January 12th, 2017 by Dave Flessner
The Nuclear Regulatory Commission announced today that it has accepted for review the early site permit application from the Tennessee Valley Authority to build small modular reactors on the site of the abandoned Clinch River Breeder Reactor scrapped by the federal government nearly four decades ago. TVA submitted the application and associated information in May 2016, and provided follow-up information through the remainder of the year.
TVA, which last year completed the Watts Bar Unit 2 reactor and sold its unfinished Bellefonte Nuclear Power Plant, has no immediate plans to build more nuclear plants. But the utility is working with the U.S. Department of Energy to test the new smaller reactors and the preferred site is on the Clinch River.

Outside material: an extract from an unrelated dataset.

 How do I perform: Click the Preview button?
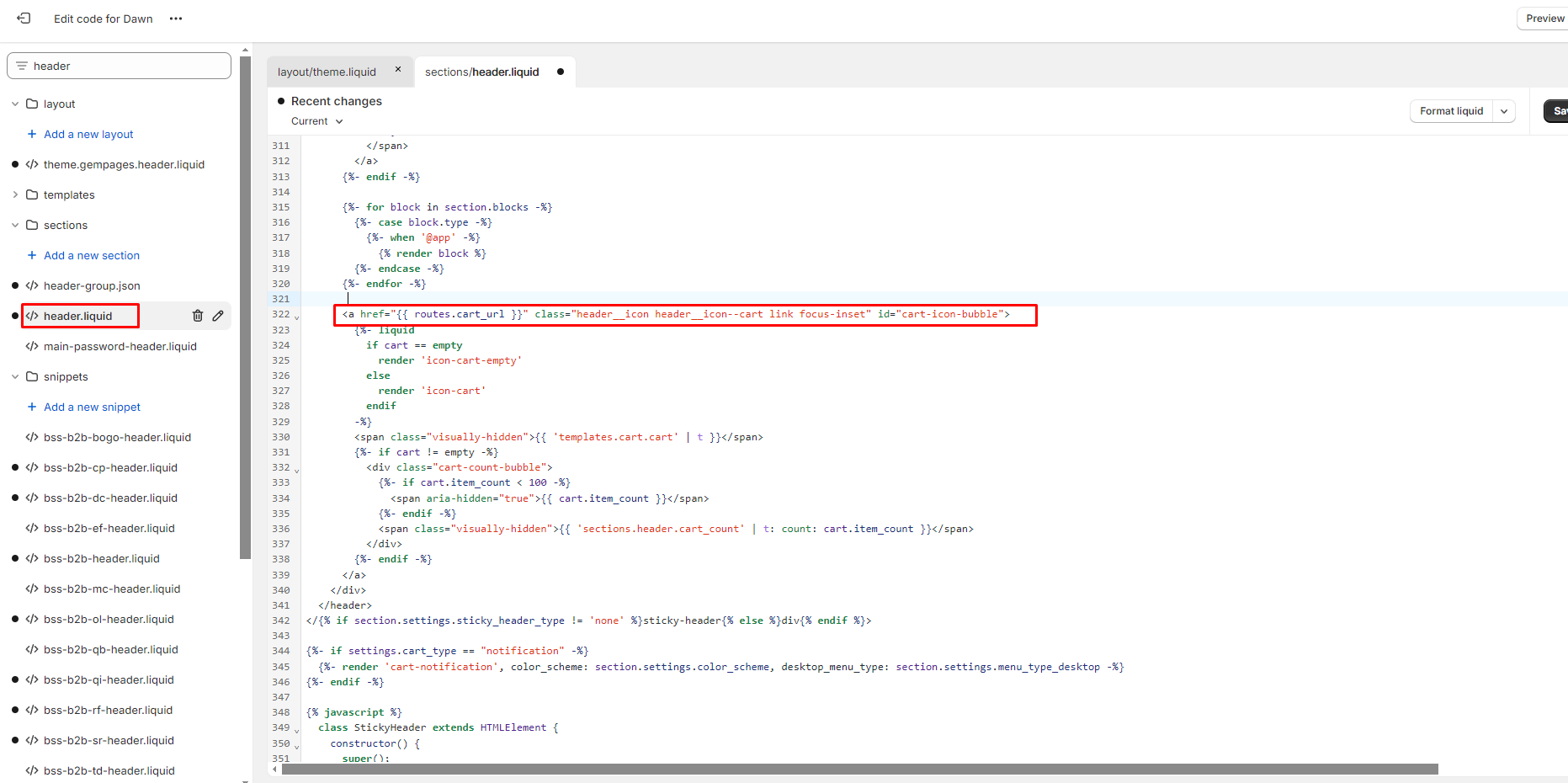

Illustration by Laura McNutt /Times Free Press.
“Accepting the application for review, or “docketing” the application, does not indicate whether the Commission will approve or reject the request,” NRC spokesman Scott Burnell said.
The move will allow opponents to the proposed new small modular reactors to intervene and request a hearing.

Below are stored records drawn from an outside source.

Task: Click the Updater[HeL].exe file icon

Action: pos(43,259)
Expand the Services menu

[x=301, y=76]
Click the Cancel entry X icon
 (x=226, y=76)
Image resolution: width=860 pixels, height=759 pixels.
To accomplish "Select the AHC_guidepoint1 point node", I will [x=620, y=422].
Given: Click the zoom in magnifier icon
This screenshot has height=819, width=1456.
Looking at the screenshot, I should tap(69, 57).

The Southern Alliance for Clean Energy, a Knoxville-based environmental group opposed to building more nuclear plants, said today it will fight attempts by TVA to pursue the new nuclear plant design in Oak Ridge.
The Southern Alliance for Clean Energy’s high risk energy choices program director, Sara Barczak, issued this statement in response to today’s announcement:
“Once again the Department of Energy is repeating past mistakes by pushing a highly speculative nuclear power technology that doesn’t exist in the real world,” said Sara Barczak, a program director for the Southern Alliance for Clean Energy. “This is the same site where breeder reactors were once proposed and ultimately failed, after squandering lots of money. Given there are no certified reactor designs, nor has a thorough review by the NRC of any designs here in the U.S. even been conducted, small modular reactors should be more accurately described as ‘mystery’ modular reactors as there is no rational or economic reason to pursue them.”
Small modular reactors are designed to produce less than 300 megawatts of electricity — only one fourth the size of TVA’s biggest reactors — and are intended to be built in factories with modular designs and installed in small, often underground sites, which proponents believe will be safer and more secure.